November 5, 2019

EPA is becoming ‘Environmental Pollution Advocates’


            What I read in The New York Times wasn’t a surprise. Without a high-powered telescope, you could see the deregulation coming from 500 miles away. When a coal-industry lobbyist was given the reins of the Environmental Protection Agency (EPA), quid-pro-quo actions were 100 percent predictable.
            When the president talked with Andrew Wheeler, the conversation might have gone this way:
            “Mr. Wheeler, I promised to save the coal industry.”
            “Mr. President, I love the coal industry, too.”
            “Mr.
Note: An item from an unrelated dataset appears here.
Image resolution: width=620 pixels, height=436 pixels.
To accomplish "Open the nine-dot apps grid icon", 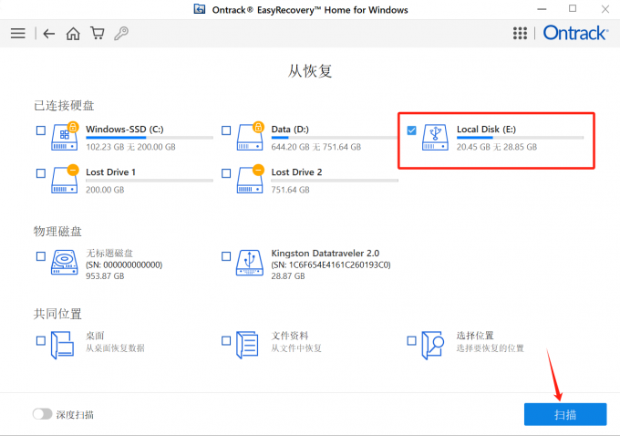I will pos(520,33).
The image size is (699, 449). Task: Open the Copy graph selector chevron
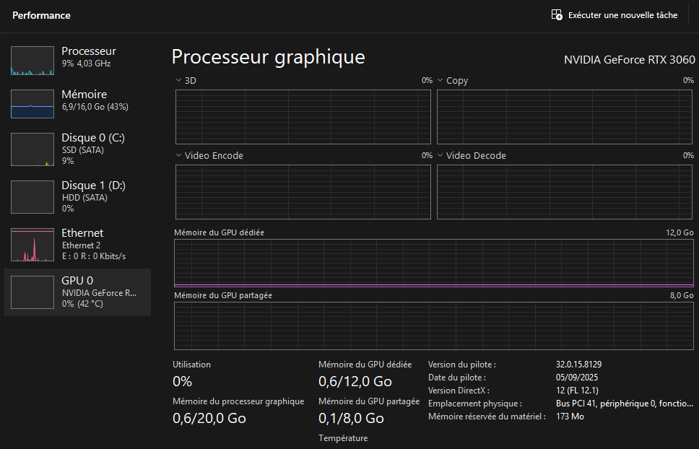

Wheeler, how about I put you in charge of the EPA?”
            “Mr. President, if you make me EPA director, I will help save the coal industry.”
            And on Halloween, America’s environment got tricked, not treated, with the EPA’s announcement to roll back the rules on toxic metals, especially the ones in coal ash. In Latin, “quid pro quo” is “this-for-that.” The EPA director got the job he wanted, and he did what the president wanted. In the meantime, communities across America are put at risk of poisoning from arsenic, mercury, lead and a host of other dangerous heavy metals.
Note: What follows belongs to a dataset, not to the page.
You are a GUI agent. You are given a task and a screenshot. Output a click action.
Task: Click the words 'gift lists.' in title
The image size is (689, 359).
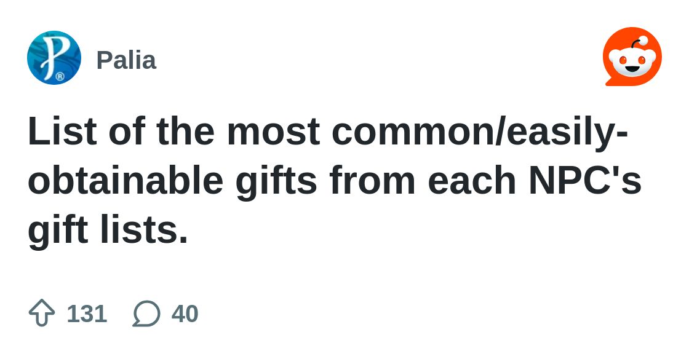pos(108,230)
            Industries often gripe about government overreach and lobby for rollback of rules. I get that. Some rules are burdensome, but that doesn’t mean an anything-goes philosophy should override commonsense logic. Any government—local, state or national—should be committed to the health and safety of its people.
We’ve had enough spills of toxic coal ash to know disasters can and will continue to happen. Why would the EPA ignore tragedies such as the Kingston, Tennessee, coal-ash spill and loosen its what’s-in-the-public’s-best-interest grip when making decisions? What’s happening in the EPA on this issue exposes the ugly underside of politics, where leadership loses sight of the people who entrusted them to serve. Decisions shouldn’t be for sale to the highest bidder.
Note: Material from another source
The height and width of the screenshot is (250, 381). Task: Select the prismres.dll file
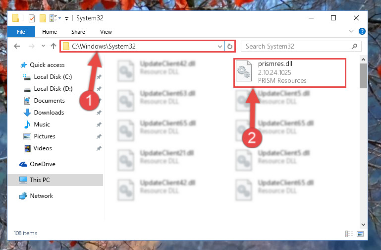(x=290, y=73)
Score a victory for industrial lobbyists and their clients. Wheeler whined that the old rules “placed heavy burdens on electricity producers across the country.” The coal industry’s fox in the EPA’s henhouse went on to say: “The proposed revisions support the Trump administration’s commitment to responsible regulations by taking a commonsense approach that will provide more certainty to U.S. industry while also protecting public health and the environment.”
So that’s his commonsense approach? Pardon me, but that is nonsense. As we say out on the farm, “You can’t pee on my leg and convince me that it’s raining.” The EPA caved. Big money won. For now, the people and the environment lost. Where is the “commonsense” in ignoring the damage toxic coal ash has already inflicted on America?
If the EPA doesn’t think coal ash is a threat to “public health and the environment,” here’s an idea. Let’s send some water—laced with coal ash’s toxic heavy metals—and ask Congress, the EPA and the current administration to make their morning coffee with it. But don’t stop there. Load big rigs with thousands of bottles of that same tainted water, and deliver them to all those federal offices in D.C. with a note—“Here, drink this.” Whose “heavy burden” would that be then?
Pardon me, again, but I don’t think the EPA really cares about America’s “public health and the environment.” And as I read The New York Times, I got the impression the Wheeler appointment is another quid-pro-quo arrangement which converts the EPA’s abbreviation to stand for the Environmental Pollution Advocates.
But that doesn’t mean we have to surrender to reckless public-be-damned decisions.